= SUPPLIED TEXT =
05 April 2016

Computer bugs and worms

The first known computer bug was a real bug. It was a moth that got stuck inside the enormous inner workings of an early computer in 1947.



On September 9, 1947,  Grace Murray Hopper recorded this first computer bug in her log book as she worked on the Harvard Mark II.

The problem was traced to a moth stuck between a relay in the machine. After "debugging" the computer, Hopper taped the moth into the Mark II's log book with the explanation: “First actual case of bug being found.”

The first computer worm was invented by John Brunner. It did not occur inside a computer program, but in his 1975 science fiction novel, The Shockwave Rider.


He called it a “tapeworm,” since it worked in a way similar to that fleshy parasite. It was the first description of a set of computer codes that moves from one computer to another on a network as a coherent entity.

= DATA EXTRACTS =
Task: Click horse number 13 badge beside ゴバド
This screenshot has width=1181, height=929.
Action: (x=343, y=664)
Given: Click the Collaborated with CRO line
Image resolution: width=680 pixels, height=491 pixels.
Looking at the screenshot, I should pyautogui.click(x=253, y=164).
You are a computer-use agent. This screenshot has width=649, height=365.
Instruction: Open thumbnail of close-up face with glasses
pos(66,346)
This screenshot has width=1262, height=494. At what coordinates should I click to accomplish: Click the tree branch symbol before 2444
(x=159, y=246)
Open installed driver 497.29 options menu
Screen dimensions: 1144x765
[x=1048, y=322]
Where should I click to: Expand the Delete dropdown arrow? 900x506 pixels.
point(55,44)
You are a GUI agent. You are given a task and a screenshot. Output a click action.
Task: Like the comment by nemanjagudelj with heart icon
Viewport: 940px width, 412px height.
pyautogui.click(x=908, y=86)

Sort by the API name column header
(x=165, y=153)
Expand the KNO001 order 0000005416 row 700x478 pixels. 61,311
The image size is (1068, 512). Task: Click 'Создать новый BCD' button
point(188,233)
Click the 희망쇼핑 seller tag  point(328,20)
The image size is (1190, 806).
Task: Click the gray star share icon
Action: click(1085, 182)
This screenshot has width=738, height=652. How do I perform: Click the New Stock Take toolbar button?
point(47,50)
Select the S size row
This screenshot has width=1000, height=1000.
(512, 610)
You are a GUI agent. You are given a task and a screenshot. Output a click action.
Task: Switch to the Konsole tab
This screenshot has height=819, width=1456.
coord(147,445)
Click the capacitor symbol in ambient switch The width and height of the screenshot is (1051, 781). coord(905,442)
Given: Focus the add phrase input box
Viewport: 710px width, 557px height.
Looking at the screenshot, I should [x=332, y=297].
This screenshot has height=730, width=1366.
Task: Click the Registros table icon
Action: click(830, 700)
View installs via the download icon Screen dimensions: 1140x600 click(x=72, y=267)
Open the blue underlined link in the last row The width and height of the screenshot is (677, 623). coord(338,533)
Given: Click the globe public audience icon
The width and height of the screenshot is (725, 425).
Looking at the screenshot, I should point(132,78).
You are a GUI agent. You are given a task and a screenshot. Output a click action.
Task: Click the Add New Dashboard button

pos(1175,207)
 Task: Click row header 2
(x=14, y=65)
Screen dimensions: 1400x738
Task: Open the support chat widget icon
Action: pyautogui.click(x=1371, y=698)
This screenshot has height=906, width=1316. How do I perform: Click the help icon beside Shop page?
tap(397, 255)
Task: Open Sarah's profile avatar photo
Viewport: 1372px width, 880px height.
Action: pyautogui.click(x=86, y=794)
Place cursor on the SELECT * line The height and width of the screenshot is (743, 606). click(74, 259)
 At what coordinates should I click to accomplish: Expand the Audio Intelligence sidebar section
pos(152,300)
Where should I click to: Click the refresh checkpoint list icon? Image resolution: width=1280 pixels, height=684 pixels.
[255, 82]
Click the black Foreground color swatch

= TASK DETAILS =
Please output the stretch of the computer bugs and worms text from "On September 9, 1947,  Grace" through "The Shockwave Rider.", copied word for word.

= RESULT =
On September 9, 1947,  Grace Murray Hopper recorded this first computer bug in her log book as she worked on the Harvard Mark II.

The problem was traced to a moth stuck between a relay in the machine. After "debugging" the computer, Hopper taped the moth into the Mark II's log book with the explanation: “First actual case of bug being found.”

The first computer worm was invented by John Brunner. It did not occur inside a computer program, but in his 1975 science fiction novel, The Shockwave Rider.